The big question after Paris is whether the agreement, despite the weaknesses imposed by congressional Republicans (and others—Saudi Arabia was no angel), will send a sufficiently strong signal that world leaders will start making fundamentally different choices more or less right away. Al Gore, who in recent years has transitioned from the public to the private sector, is unabashedly optimistic. “This universal and ambitious agreement sends a clear signal to governments, businesses, and investors everywhere: the transformation of our global economy from one fueled by dirty energy to one fueled by sustainable economic growth is now firmly and inevitably under way,” Gore said. The smart money was already moving in this direction before Paris. The plummeting costs of solar, wind, and other renewables were one motivation. Another was the growing drumbeat of warnings, from such impeccably establishment voices as the International Energy Agency and the governor of the Bank of England, that the vast majority of the earth’s remaining fossil fuels must be left in the ground to honor the 2°C target, raising the risk of trillions of dollars in stranded assets.
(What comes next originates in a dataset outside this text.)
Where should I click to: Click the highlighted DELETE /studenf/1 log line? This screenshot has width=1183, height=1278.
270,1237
Including the 1.5°C target in the Paris agreement ups the ante considerably. Hitting the 2°C target requires getting the entire world economy off fossil fuels by roughly 2050, an all-star panel of climate scientists explained at the summit, but hitting 1.5°C accelerates that schedule by a decade or two. This means that not only coal, but also oil and gas, must be left behind, and sooner than almost anyone imagined. Thus, 1.5 °C amounts to a death sentence for the global petroleum complex as currently operated. It is only logical, then, that companies like Exxon- Mobil and Chevron, and petro-states like Saudi Arabia and Russia, will fight to the death to avoid it.
Overcoming the resistance of the status quo in this and many other manifestations of the fossil-fuel era is the moral imperative of our time. Hans Schellnhuber, one of the world’s most eminent climate scientists and a top adviser to Pope Francis as he prepared his climate-change encyclical Laudato si’, made a point in Paris of highlighting the importance of the fossil-fuel divestment movement, which he portrayed as a modern descendant of the 19th-century movement to abolish slavery. “It will be the job of civil society, including business leaders, cities, and the investor community, to finish the job that national governments have begun here in Paris,” said Schellnhuber. “In particular I’d like to mention that the divestment movement will be crucial.”
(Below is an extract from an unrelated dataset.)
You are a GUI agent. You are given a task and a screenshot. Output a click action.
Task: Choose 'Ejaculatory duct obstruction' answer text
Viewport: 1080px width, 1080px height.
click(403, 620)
Perhaps the most encouraging, and game-changing, development in the climate struggle in recent years has been the emergence of a mass movement dedicated to climate justice—for all people, all generations (including those yet to come), and all species. Global in scope and vision, local in strength and focus, unswayed by blandishments of insider status or incremental progress, this movement is still often underestimated by the powers that be. Yet it has accumulated an increasingly impressive string of triumphs, from pushing in the United States until President Obama and Democratic presidential candidate Hillary Clinton finally rejected the Keystone XL pipeline, to surprising nearly the entire international community by lodging the previously dismissed goal of 1.5 °C in the final Paris agreement.
More triumphs are needed. The challenges ahead are staggering, and too many innocents will suffer before it’s over. But Paris, and all that made its imperfect but exhilarating result possible, tells us that this struggle is not in vain. Victory is possible. Victory is necessary. And the path to victory is its own reward.